Goal: Write out the passage from the Staffan Göthe biography word for word, starting at "Lars Staffan Göthe" and ending at "Academy in 1971.".

Document text:
Lars Staffan Göthe (born 20 December 1944, in Luleå), is a Swedish playwright, actor and director. He is also a professor at Malmö Theatre Academy (Teaterhögskolan i Malmö) at Lund University.

He graduated from the Gothenburg Theatre Academy in 1971.

In 2001, he was awarded the Litteris et Artibus medal.

Plays by Göthe have been translated into English, German, Finnish and Estonian. His collected plays (22 out of the 23 works he had produced in the period 1971-2001) was published in 2003 as Lysande eländen (approx.: "Brilliant Miseries").

List of works

Plays

In English translation
A Stuffed Dog (Swedish: En uppstoppad hund; original from 1986, translation by Kim Dambæk) - Also filmed (in Swedish) by Sveriges Television in 2006 and broadcast late that year in the newly started high definition channel SVT HD.

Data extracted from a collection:
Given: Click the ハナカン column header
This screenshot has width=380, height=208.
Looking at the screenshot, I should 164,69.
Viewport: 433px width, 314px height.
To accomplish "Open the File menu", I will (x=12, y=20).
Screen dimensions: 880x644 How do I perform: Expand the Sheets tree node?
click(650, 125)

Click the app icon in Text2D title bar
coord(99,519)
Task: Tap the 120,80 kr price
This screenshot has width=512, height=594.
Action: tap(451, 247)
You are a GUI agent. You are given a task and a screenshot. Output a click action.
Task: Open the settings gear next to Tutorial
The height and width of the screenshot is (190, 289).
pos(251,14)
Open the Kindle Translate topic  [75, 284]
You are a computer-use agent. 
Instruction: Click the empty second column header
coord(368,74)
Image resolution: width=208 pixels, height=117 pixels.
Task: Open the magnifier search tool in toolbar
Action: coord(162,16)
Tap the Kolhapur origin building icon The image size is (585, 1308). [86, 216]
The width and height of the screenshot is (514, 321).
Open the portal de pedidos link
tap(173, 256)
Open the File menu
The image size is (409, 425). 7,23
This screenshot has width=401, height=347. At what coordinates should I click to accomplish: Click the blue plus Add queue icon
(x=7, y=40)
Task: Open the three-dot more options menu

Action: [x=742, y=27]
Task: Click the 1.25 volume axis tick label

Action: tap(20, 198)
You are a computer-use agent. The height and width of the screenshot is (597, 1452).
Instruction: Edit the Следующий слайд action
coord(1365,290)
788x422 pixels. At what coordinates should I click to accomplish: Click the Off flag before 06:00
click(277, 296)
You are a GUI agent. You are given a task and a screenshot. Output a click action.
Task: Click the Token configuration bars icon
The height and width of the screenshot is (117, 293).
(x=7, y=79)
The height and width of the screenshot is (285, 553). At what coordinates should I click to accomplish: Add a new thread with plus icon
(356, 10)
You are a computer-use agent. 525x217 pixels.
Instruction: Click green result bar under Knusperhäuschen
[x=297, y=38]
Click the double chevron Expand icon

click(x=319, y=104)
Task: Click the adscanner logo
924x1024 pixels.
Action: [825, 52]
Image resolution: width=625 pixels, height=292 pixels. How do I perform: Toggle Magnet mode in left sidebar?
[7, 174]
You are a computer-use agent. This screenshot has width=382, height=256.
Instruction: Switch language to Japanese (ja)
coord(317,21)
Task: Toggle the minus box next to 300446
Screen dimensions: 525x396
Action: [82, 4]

Solution for this exercise:
Lars Staffan Göthe (born 20 December 1944, in Luleå), is a Swedish playwright, actor and director. He is also a professor at Malmö Theatre Academy (Teaterhögskolan i Malmö) at Lund University.

He graduated from the Gothenburg Theatre Academy in 1971.